Why? Because I'm not the type. I ignore her as much as she ignores me.
But what is making me completely lose my mind is that Juugo was always right.
'You never know what you've got until you lose it.'
That's what he usually says when I look more annoyed that I usually do on a normal day.
Or 'What goes around comes around.'
Again, he is right. I broke her heart, she breaks mine.
But then again, it may be my imagination, as Juugo tells me.
That bastard realized that I 'like' Sakura and he tells me that it may be a 'small crush'.
Sadly for him, it's not just 'liking' and I don't enjoy admitting that it's not just a 'small
crush'.
It's so much more.
I want to talk to her. But I can't.
I want to touch her. But I can't.
I want to hold her. But I can't.
I WANT to kiss her.
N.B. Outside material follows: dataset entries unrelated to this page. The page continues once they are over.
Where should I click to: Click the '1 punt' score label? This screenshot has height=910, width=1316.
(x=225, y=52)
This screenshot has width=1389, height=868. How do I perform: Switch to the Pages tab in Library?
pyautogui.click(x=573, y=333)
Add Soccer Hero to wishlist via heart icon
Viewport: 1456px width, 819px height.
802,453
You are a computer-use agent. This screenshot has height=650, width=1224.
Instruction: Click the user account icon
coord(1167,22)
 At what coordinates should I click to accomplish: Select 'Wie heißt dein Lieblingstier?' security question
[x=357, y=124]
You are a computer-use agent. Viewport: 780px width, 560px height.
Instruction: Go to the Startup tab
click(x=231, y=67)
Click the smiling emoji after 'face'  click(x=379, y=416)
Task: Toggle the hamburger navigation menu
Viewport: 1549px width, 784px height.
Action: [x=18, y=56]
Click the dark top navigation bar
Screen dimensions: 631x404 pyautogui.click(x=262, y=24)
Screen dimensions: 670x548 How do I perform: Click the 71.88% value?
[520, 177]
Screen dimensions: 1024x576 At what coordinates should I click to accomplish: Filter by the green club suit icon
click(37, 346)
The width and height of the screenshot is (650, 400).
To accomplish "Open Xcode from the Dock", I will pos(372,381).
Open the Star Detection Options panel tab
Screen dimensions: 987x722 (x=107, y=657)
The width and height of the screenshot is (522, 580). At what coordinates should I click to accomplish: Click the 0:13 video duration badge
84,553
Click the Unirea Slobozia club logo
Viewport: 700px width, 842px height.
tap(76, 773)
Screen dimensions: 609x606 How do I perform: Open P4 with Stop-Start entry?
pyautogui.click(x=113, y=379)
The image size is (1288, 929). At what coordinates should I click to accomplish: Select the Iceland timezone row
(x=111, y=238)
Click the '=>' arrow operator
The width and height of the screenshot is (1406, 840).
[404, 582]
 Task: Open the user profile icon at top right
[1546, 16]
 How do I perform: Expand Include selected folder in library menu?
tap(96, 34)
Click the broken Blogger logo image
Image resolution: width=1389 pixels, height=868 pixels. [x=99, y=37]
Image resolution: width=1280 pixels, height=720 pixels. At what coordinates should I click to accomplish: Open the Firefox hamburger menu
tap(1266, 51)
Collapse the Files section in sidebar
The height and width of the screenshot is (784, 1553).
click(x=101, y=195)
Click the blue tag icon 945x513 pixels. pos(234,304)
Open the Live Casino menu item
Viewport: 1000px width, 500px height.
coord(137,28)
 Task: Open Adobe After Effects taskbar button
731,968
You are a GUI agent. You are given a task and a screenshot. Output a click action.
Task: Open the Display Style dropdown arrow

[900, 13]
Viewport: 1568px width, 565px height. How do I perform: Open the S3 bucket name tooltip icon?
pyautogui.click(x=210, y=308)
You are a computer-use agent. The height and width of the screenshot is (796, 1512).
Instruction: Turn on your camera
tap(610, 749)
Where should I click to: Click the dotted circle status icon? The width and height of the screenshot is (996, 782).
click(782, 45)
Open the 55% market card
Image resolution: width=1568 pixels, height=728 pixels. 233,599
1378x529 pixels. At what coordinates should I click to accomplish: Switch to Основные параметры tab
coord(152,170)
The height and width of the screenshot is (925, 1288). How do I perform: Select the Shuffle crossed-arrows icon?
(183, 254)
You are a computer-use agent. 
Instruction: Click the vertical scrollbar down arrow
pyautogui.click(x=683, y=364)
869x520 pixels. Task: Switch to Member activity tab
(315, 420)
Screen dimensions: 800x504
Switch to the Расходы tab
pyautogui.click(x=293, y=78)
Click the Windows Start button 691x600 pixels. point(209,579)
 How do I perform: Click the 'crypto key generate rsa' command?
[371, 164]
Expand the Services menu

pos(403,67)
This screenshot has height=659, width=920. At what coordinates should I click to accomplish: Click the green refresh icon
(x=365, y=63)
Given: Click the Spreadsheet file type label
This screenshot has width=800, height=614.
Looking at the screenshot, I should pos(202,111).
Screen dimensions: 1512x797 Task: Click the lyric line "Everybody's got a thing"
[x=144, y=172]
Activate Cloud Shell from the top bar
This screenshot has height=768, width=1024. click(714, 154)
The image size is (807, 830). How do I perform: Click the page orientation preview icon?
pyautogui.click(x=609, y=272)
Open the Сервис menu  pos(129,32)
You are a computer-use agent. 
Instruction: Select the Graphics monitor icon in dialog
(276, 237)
But I can't.
There's something inside of me that tells me when to stop; that tells me when I don't act like myself anymore.
And when it comes to Sakura, I can hardly manage to not want to be what my Inner is telling me.
As long as my mind is still working, I'll never be to her more than just an ex-teammate.
I'm gonna fight for her. As Naruto told me: 'You must fight for what you want.' And I want her. I'll fight the tornado. And I'll win.